## Indexing: Inspecting and Managing Documents in a Vectorstore

In [1]:
%load_ext dotenv
%dotenv

In [2]:
from langchain_openai.embeddings import OpenAIEmbeddings
from langchain_community.vectorstores import Chroma
from langchain_core.documents import Document

In [3]:
embedding = OpenAIEmbeddings(
    model='text-embedding-ada-002'
)

In [4]:
vectorstore_from_dir = Chroma(
    persist_directory= './vector-store-local',
    embedding_function=embedding
    )

  vectorstore_from_dir = Chroma(


In [6]:
vectorstore_from_dir.get(ids= 'bfa4ee37-05bc-4886-afb9-9f345dd8c132', include=["embeddings"])

{'ids': ['bfa4ee37-05bc-4886-afb9-9f345dd8c132'],
 'embeddings': array([[ 0.00478017, -0.01535145,  0.02508651, ...,  0.02121745,
         -0.01364157, -0.00687695]]),
 'documents': None,
 'uris': None,
 'included': ['embeddings'],
 'data': None,
 'metadatas': None}

In [7]:
added_document = Document(page_content="Alright!
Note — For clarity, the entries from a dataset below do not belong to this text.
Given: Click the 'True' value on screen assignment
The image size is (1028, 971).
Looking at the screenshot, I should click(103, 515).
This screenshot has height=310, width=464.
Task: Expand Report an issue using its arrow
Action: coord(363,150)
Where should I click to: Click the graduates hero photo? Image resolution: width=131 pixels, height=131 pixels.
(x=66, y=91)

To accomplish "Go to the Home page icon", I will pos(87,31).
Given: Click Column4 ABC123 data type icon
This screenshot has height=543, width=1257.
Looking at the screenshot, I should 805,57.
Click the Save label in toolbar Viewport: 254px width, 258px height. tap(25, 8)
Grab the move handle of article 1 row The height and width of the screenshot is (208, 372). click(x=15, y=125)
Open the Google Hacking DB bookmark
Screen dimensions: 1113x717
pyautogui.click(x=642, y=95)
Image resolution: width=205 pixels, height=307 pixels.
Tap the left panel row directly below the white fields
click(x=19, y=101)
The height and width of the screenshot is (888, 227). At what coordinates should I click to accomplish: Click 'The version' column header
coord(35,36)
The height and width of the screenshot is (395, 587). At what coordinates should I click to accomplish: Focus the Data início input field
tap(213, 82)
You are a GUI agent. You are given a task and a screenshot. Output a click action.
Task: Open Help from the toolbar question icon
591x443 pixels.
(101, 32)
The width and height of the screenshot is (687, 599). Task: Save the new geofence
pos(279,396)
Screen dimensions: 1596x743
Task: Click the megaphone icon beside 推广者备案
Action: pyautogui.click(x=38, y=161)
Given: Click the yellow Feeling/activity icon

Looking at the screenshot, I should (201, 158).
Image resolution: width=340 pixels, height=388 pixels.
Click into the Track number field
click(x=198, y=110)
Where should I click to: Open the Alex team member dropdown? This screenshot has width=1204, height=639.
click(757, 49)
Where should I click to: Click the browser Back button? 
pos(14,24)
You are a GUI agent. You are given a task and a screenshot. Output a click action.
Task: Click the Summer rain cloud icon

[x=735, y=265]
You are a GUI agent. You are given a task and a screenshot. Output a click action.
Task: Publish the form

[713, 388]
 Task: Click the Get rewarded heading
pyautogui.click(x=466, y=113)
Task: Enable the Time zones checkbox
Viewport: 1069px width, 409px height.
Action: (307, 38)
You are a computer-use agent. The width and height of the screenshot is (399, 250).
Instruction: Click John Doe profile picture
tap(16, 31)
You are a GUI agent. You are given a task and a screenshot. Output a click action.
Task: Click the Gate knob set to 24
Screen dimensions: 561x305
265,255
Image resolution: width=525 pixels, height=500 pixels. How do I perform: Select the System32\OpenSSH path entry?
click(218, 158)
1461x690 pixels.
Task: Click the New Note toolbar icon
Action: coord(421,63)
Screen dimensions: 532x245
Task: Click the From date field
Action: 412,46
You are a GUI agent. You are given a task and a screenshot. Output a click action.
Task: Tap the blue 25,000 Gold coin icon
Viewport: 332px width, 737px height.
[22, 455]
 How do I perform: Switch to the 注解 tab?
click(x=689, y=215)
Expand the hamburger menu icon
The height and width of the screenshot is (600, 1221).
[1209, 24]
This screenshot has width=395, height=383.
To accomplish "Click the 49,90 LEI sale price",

So.. Let's discuss the not-so-obvious diffferences between the terms analysis and",
                          metadata={'Course Title': 'Introduction to Data and Data Science',
                                    'Lecture Title':'Analysis vs analytics'})

In [8]:
added_document

Document(metadata={'Course Title': 'Introduction to Data and Data Science', 'Lecture Title': 'Analysis vs analytics'}, page_content="Alright! So.. Let's discuss the not-so-obvious diffferences between the terms analysis and")

In [9]:
vectorstore_from_dir.add_documents([added_document])

['8e1b19a4-5bbe-49f1-b735-ff36da2c7ca2']

In [10]:
vectorstore_from_dir.get(ids= '8e1b19a4-5bbe-49f1-b735-ff36da2c7ca2', 
                         include=["embeddings"])

{'ids': ['8e1b19a4-5bbe-49f1-b735-ff36da2c7ca2'],
 'embeddings': array([[ 0.00114877, -0.0014047 ,  0.01826029, ...,  0.02054116,
         -0.01492569, -0.04257623]]),
 'documents': None,
 'uris': None,
 'included': ['embeddings'],
 'data': None,
 'metadatas': None}

In [11]:
updated_document = Document(page_content="Just a test to update the document store",
                            metadata={'Course Title':"Introduction to Data and Data Science",
                                      'Lecture Title':'Programming Languages & Software Employed in Data Science.'})

In [12]:
vectorstore_from_dir.update_document(document_id='8e1b19a4-5bbe-49f1-b735-ff36da2c7ca2',document=updated_document)

In [13]:
vectorstore_from_dir.get(ids= '8e1b19a4-5bbe-49f1-b735-ff36da2c7ca2')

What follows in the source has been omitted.